**Written exercise**
Reproduce verbatim the part of the records below that opens with the line containing "At what coordinates should I click to accomplish: Open" and closes with the line containing "coord(173,35)", including both of those lines.

— Start Data provided —

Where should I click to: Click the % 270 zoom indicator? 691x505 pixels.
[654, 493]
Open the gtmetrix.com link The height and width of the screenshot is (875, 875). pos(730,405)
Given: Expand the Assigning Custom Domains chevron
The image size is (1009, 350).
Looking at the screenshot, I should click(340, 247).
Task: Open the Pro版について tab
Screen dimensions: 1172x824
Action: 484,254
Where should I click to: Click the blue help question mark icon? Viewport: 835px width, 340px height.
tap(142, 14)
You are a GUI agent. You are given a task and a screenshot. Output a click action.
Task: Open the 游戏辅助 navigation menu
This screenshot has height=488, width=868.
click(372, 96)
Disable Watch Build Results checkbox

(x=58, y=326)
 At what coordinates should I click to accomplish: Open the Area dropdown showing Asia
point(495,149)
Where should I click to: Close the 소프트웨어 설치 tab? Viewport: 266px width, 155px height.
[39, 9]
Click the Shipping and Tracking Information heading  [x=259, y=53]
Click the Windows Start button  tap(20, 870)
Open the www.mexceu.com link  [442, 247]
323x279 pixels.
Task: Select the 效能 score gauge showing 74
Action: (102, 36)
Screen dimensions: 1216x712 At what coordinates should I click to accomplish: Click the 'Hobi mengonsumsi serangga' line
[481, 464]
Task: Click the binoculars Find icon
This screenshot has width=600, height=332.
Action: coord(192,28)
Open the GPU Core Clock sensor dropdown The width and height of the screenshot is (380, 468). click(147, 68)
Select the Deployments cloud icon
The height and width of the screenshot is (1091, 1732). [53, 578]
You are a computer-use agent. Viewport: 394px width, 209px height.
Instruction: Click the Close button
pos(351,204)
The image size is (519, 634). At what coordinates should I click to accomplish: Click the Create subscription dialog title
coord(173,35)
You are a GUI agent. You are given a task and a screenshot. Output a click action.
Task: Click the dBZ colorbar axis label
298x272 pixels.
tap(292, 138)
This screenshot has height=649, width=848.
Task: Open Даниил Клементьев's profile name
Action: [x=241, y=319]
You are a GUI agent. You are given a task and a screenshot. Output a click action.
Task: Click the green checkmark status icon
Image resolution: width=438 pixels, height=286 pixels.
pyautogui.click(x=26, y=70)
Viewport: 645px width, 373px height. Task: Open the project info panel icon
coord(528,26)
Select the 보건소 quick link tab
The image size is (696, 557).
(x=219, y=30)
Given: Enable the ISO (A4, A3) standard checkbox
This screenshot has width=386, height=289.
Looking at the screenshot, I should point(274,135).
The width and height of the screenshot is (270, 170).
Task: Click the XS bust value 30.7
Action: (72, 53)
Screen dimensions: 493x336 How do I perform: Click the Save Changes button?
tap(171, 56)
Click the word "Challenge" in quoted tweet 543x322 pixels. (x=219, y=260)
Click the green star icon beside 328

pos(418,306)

— End Data provided —

**Written solution**
 At what coordinates should I click to accomplish: Open the Area dropdown showing Asia
point(495,149)
Where should I click to: Close the 소프트웨어 설치 tab? Viewport: 266px width, 155px height.
[39, 9]
Click the Shipping and Tracking Information heading  [x=259, y=53]
Click the Windows Start button  tap(20, 870)
Open the www.mexceu.com link  [442, 247]
323x279 pixels.
Task: Select the 效能 score gauge showing 74
Action: (102, 36)
Screen dimensions: 1216x712 At what coordinates should I click to accomplish: Click the 'Hobi mengonsumsi serangga' line
[481, 464]
Task: Click the binoculars Find icon
This screenshot has width=600, height=332.
Action: coord(192,28)
Open the GPU Core Clock sensor dropdown The width and height of the screenshot is (380, 468). click(147, 68)
Select the Deployments cloud icon
The height and width of the screenshot is (1091, 1732). [53, 578]
You are a computer-use agent. Viewport: 394px width, 209px height.
Instruction: Click the Close button
pos(351,204)
The image size is (519, 634). At what coordinates should I click to accomplish: Click the Create subscription dialog title
coord(173,35)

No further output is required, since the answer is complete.